● Bagian Latihan:
a) Jawab pertanyaan berikut berdasarkan kutipan tentang polio.
(i) Strain polio apa yang kasusnya akhir-akhir ini mencuat?
(ii) Pada tahun berapa eradikasi polio ditargetkan?
(iii) Vaksin apa yang disebut akan digunakan secara keseluruhan sebagai salah satu strategi?
b) Tulis ulang bagian kutipan tentang polio dari "Direktur Pengelolaan Imunisasi" sampai "terutama cakupan IPV.", dan ubah "daerah kantong" menjadi "wilayah kantong".
c) Lanjutkan tulisan tentang upaya pemberantasan polio ini mulai dari bagian akhirnya.

● Kutipan Halaman:
▽

Direktur Pengelolaan Imunisasi Direktorat Jenderal Pencegahan dan Pengendalian Penyakit (Dirjen P2P) Kemenkes Prima Yosephine Berliana Yumiur Hutapea menyampaikan, kasus polio yang akhir-akhir ini mencuat adalah polio strain-2. Kasus tersebut muncul di daerah kantong atau daerah yang selama ini cakupan vaksinasinya tidak mencapai target, terutama cakupan IPV.
”Kita bersama-sama dengan negara lain menargetkan eradikasi atau pemberantasan penyakit polio pada tahun 2026. Artinya, tidak ada lagi penyakit polio. Salah satu strateginya adalah dengan menggunakan vaksin IPV secara keseluruhan,” kata Prima.

△

(Entri data yang terkumpul)
▽

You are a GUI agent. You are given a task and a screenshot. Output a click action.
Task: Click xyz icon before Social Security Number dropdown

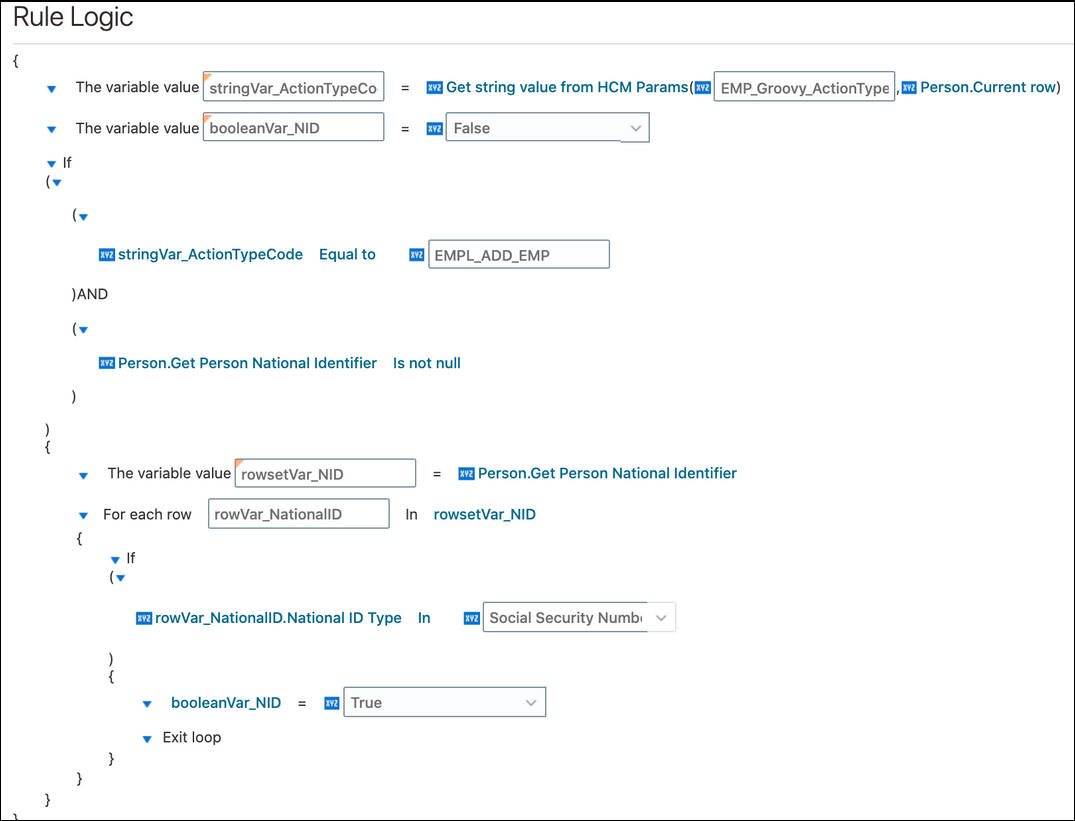coord(472,619)
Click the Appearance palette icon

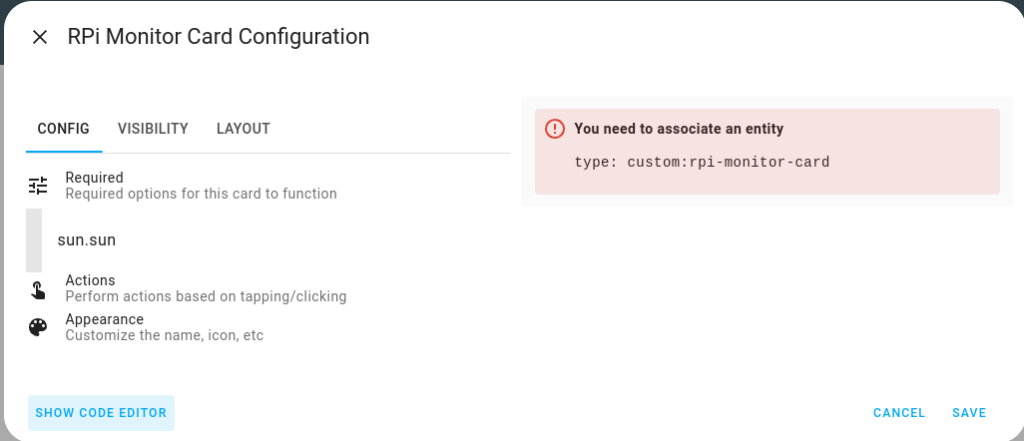tap(38, 327)
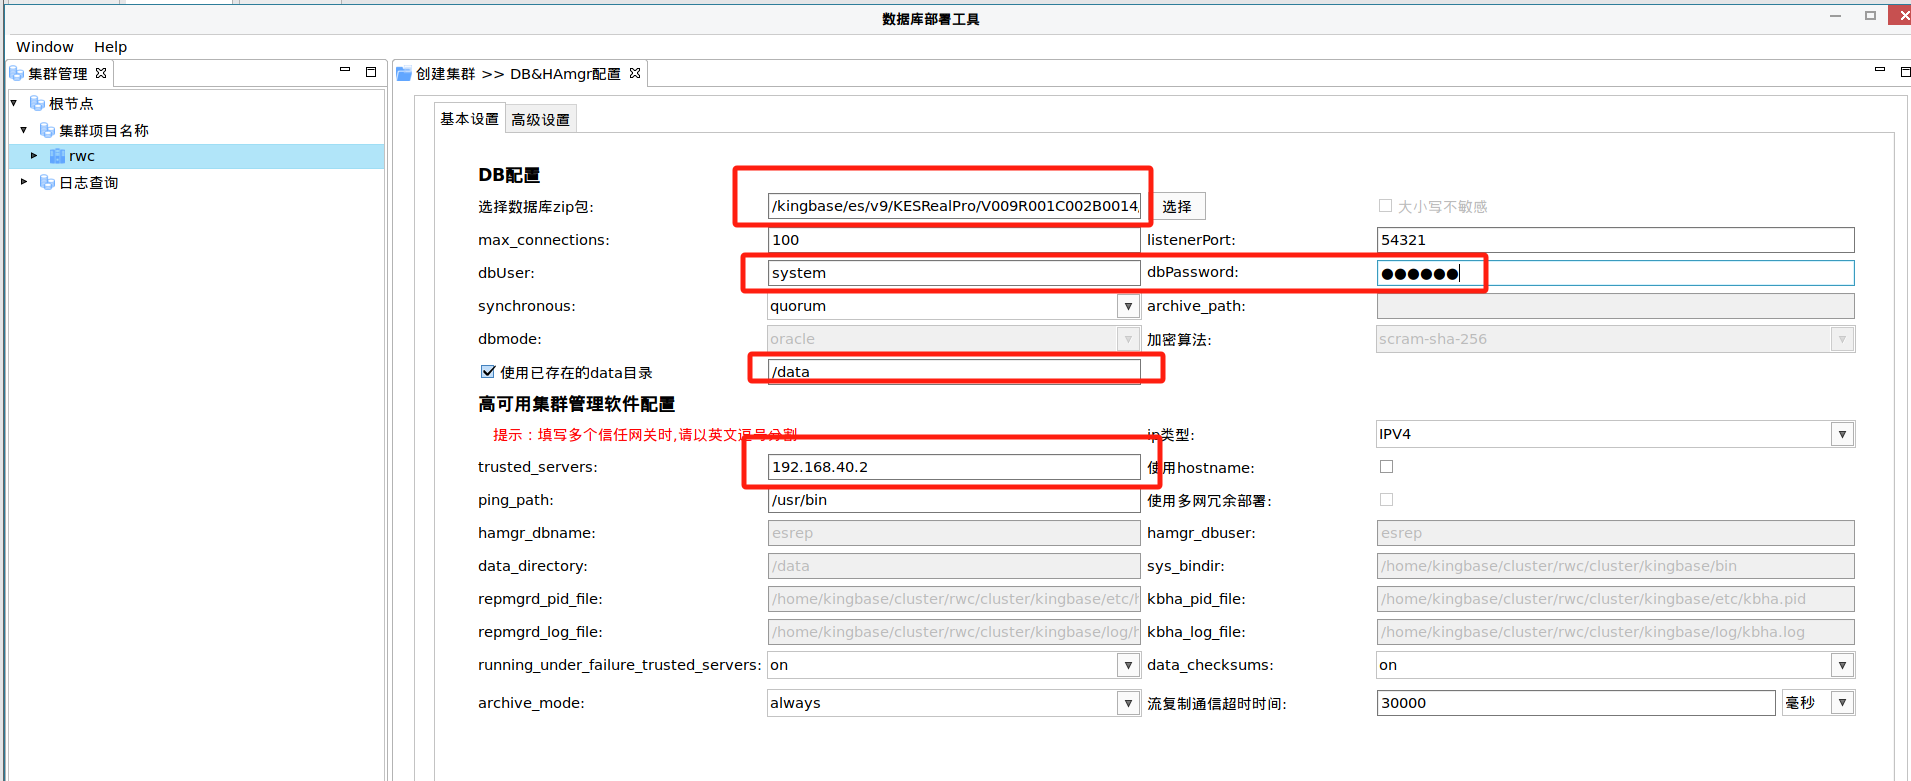Viewport: 1911px width, 781px height.
Task: Open the Help menu
Action: point(110,47)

△

● Jawaban Tiap Butir:
a)
(i) Polio strain-2.
(ii) Tahun 2026.
(iii) Vaksin IPV.

b)
Direktur Pengelolaan Imunisasi Direktorat Jenderal Pencegahan dan Pengendalian Penyakit (Dirjen P2P) Kemenkes Prima Yosephine Berliana Yumiur Hutapea menyampaikan, kasus polio yang akhir-akhir ini mencuat adalah polio strain-2. Kasus tersebut muncul di wilayah kantong atau daerah yang selama ini cakupan vaksinasinya tidak mencapai target, terutama cakupan IPV.

c)
Imunisasi memiliki peran penting dalam kesehatan masyarakat. Tidak hanya memberikan pelindungan terhadap spesifik bagi individu yang diimunisasi, tetapi juga mampu memberikan kekebalan pada kelompok atau komunitas.
Dengan cakupan imunisasi polio minimal 90 persen, kekebalan komunitas akan terbentuk. Walakin, Prima menargetkan cakupan vaksinasi di setiap daerah dapat mencapai 100 persen.
Untuk mencapai target tersebut, menurut Hindra, pemerintah daerah perlu berkolaborasi dalam menuntaskan vaksinasi tersebut. Dengan anggaran daerah serta pengawasan dari dinas kesehatan cakupan vaksinasi dapat terus ditingkatkan.
”Selain itu, sanitasi lingkungan juga perlu diperhatikan. Perilaku buang air besar sembarangan (BABS) dan pemanfaatan air sungai yang tidak higienis menjadi faktor penyebaran berbagai penyakit, termasuk polio,” kata Hindra.
Berdasarkan data Sanitasi Total Berbasis Masyarakat Kementerian Kesehatan, 30,16 juta penduduk Indonesia masih BABS. Di Provinsi Jawa Barat, angka Stop BABS-nya baru mencapai 33 persen dan di Provinsi Aceh hanya 15 persen.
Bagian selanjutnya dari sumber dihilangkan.